Write the data below out again in full, exactly as shown.

--

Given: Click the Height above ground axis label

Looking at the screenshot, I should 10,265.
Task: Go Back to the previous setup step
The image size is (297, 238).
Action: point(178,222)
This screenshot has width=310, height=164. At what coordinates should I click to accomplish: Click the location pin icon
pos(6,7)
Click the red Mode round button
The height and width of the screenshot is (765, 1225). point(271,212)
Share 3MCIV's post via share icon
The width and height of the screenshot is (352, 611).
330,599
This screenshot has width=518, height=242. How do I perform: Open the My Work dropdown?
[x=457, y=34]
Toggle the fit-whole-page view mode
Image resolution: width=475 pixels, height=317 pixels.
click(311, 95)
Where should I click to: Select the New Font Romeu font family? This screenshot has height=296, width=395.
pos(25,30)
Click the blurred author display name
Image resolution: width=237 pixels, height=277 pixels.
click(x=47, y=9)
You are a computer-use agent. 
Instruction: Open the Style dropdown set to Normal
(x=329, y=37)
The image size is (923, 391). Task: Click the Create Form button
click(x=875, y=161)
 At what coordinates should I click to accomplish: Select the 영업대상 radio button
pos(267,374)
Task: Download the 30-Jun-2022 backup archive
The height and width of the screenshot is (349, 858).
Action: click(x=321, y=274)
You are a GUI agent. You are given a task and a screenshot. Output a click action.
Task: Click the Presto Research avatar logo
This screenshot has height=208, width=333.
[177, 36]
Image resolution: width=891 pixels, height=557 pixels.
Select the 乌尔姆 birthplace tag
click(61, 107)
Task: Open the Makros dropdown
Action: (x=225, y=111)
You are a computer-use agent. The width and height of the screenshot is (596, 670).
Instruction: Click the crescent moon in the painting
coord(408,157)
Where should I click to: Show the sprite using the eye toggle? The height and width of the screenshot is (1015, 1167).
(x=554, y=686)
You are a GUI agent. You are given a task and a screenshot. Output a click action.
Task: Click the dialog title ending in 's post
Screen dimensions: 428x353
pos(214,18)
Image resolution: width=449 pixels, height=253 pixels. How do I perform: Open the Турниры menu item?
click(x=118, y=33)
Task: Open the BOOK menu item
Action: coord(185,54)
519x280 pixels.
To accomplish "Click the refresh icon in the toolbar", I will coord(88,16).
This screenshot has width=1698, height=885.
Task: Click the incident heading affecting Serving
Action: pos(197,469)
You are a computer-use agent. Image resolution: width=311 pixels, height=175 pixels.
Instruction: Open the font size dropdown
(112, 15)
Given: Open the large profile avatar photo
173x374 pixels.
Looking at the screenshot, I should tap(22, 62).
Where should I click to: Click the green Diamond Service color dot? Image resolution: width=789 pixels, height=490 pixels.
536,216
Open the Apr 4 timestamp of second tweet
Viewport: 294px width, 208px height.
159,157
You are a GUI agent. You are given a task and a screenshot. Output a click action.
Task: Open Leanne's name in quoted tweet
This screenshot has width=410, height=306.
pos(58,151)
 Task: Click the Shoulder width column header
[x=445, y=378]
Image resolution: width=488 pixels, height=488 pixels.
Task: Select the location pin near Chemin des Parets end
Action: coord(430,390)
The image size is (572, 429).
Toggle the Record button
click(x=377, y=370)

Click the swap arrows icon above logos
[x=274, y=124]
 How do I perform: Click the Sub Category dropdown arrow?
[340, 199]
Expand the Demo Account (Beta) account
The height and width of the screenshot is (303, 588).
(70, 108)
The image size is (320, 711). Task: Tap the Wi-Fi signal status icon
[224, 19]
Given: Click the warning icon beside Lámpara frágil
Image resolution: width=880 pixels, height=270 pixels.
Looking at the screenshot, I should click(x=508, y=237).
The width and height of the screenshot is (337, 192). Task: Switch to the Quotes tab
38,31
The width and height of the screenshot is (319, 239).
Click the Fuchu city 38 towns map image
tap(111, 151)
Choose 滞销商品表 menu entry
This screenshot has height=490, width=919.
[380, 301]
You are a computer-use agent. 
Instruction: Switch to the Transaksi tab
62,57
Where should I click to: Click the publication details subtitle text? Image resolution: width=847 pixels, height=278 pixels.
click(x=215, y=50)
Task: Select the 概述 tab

--

• Task output:
Given: Click the Height above ground axis label

Looking at the screenshot, I should 10,265.
Task: Go Back to the previous setup step
The image size is (297, 238).
Action: point(178,222)
This screenshot has width=310, height=164. At what coordinates should I click to accomplish: Click the location pin icon
pos(6,7)
Click the red Mode round button
The height and width of the screenshot is (765, 1225). point(271,212)
Share 3MCIV's post via share icon
The width and height of the screenshot is (352, 611).
330,599
This screenshot has width=518, height=242. How do I perform: Open the My Work dropdown?
[x=457, y=34]
Toggle the fit-whole-page view mode
Image resolution: width=475 pixels, height=317 pixels.
click(311, 95)
Where should I click to: Select the New Font Romeu font family? This screenshot has height=296, width=395.
pos(25,30)
Click the blurred author display name
Image resolution: width=237 pixels, height=277 pixels.
click(x=47, y=9)
You are a computer-use agent. 
Instruction: Open the Style dropdown set to Normal
(x=329, y=37)
The image size is (923, 391). Task: Click the Create Form button
click(x=875, y=161)
 At what coordinates should I click to accomplish: Select the 영업대상 radio button
pos(267,374)
Task: Download the 30-Jun-2022 backup archive
The height and width of the screenshot is (349, 858).
Action: click(x=321, y=274)
You are a GUI agent. You are given a task and a screenshot. Output a click action.
Task: Click the Presto Research avatar logo
This screenshot has height=208, width=333.
[177, 36]
Image resolution: width=891 pixels, height=557 pixels.
Select the 乌尔姆 birthplace tag
click(61, 107)
Task: Open the Makros dropdown
Action: (x=225, y=111)
You are a computer-use agent. The width and height of the screenshot is (596, 670).
Instruction: Click the crescent moon in the painting
coord(408,157)
Where should I click to: Show the sprite using the eye toggle? The height and width of the screenshot is (1015, 1167).
(x=554, y=686)
You are a GUI agent. You are given a task and a screenshot. Output a click action.
Task: Click the dialog title ending in 's post
Screen dimensions: 428x353
pos(214,18)
Image resolution: width=449 pixels, height=253 pixels. How do I perform: Open the Турниры menu item?
click(x=118, y=33)
Task: Open the BOOK menu item
Action: coord(185,54)
519x280 pixels.
To accomplish "Click the refresh icon in the toolbar", I will coord(88,16).
This screenshot has width=1698, height=885.
Task: Click the incident heading affecting Serving
Action: pos(197,469)
You are a computer-use agent. Image resolution: width=311 pixels, height=175 pixels.
Instruction: Open the font size dropdown
(112, 15)
Given: Open the large profile avatar photo
173x374 pixels.
Looking at the screenshot, I should tap(22, 62).
Where should I click to: Click the green Diamond Service color dot? Image resolution: width=789 pixels, height=490 pixels.
536,216
Open the Apr 4 timestamp of second tweet
Viewport: 294px width, 208px height.
159,157
You are a GUI agent. You are given a task and a screenshot. Output a click action.
Task: Open Leanne's name in quoted tweet
This screenshot has width=410, height=306.
pos(58,151)
 Task: Click the Shoulder width column header
[x=445, y=378]
Image resolution: width=488 pixels, height=488 pixels.
Task: Select the location pin near Chemin des Parets end
Action: coord(430,390)
The image size is (572, 429).
Toggle the Record button
click(x=377, y=370)

Click the swap arrows icon above logos
[x=274, y=124]
 How do I perform: Click the Sub Category dropdown arrow?
[340, 199]
Expand the Demo Account (Beta) account
The height and width of the screenshot is (303, 588).
(70, 108)
The image size is (320, 711). Task: Tap the Wi-Fi signal status icon
[224, 19]
Given: Click the warning icon beside Lámpara frágil
Image resolution: width=880 pixels, height=270 pixels.
Looking at the screenshot, I should click(x=508, y=237).
The width and height of the screenshot is (337, 192). Task: Switch to the Quotes tab
38,31
The width and height of the screenshot is (319, 239).
Click the Fuchu city 38 towns map image
tap(111, 151)
Choose 滞销商品表 menu entry
This screenshot has height=490, width=919.
[380, 301]
You are a computer-use agent. 
Instruction: Switch to the Transaksi tab
62,57
Where should I click to: Click the publication details subtitle text? Image resolution: width=847 pixels, height=278 pixels.
click(x=215, y=50)
Task: Select the 概述 tab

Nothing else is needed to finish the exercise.